Se quel 19 luglio 1992 non fosse stato fermato da un’autobomba, domani il giudice Borsellino festeggerebbe il suo 73° compleanno. Chissà come sarebbe la situazione in Italia, oggi, se fosse rimasto in vita, se lo Stato non lo avesse abbandonato in un’impari lotta contro Cosa Nostra. Chi sarebbe seduto in Parlamento e chi in una cella? Come sarebbe l’Italia oggi, se Borsellino avesse avuto l’appoggio di chi ha contribuito a ucciderlo? Sarebbe considerato una “toga rossa”?

Oppure, cosa direbbe se avesse l’opportunità di tornare, per almeno un giorno, su questa Terra? Cosa direbbe nel vedere mafiosi ai vertici alti della politica, cosa direbbe ai suoi “amici” che l’hanno tradito, cosa direbbe a chi ha fatto sparire la sua Agenda Rossa?

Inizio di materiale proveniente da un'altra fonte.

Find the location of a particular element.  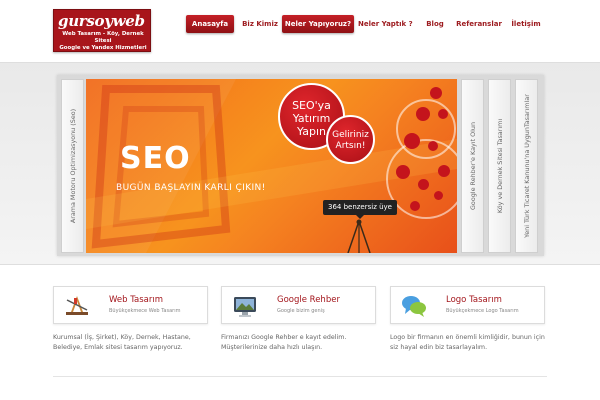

Non avrebbe molto di cui essere contento, perché sono vent’anni che è morto e ancora non ci sono colpevoli, perché dal 1992 a oggi è stato un depistaggio continuo, una serie di “non so, non ricordo”, un susseguirsi di cambi di versione, di “no, mi sono sbagliato”.

No, non potrebbe essere soddisfatto di questo, ma voglio pensare che gli farebbe piacere sapere quanti giovani e meno giovani ricordano il suo nome e ciò che ha fatto,  quanti continuano a diffondere il suo messaggio, si stringono attorno alla famiglia nel richiedere solo verità e giustizia.

Mi piace pensarlo così, sorridente, con il fumo che si alza dalla sigaretta.

Domani in tanti lo ricorderanno, a Torino (http://www.laspeziaoggi.it/news/stato-mafia-ventanni-di-trattativa/), Urbino (http://www.pu24.it/2013/01/17/mafia-ed-antimafia-urbino-ricorda-paolo-borsellino/) e, speriamo, in tanti altri posti.

Buon compleanno, giudice Borsellino!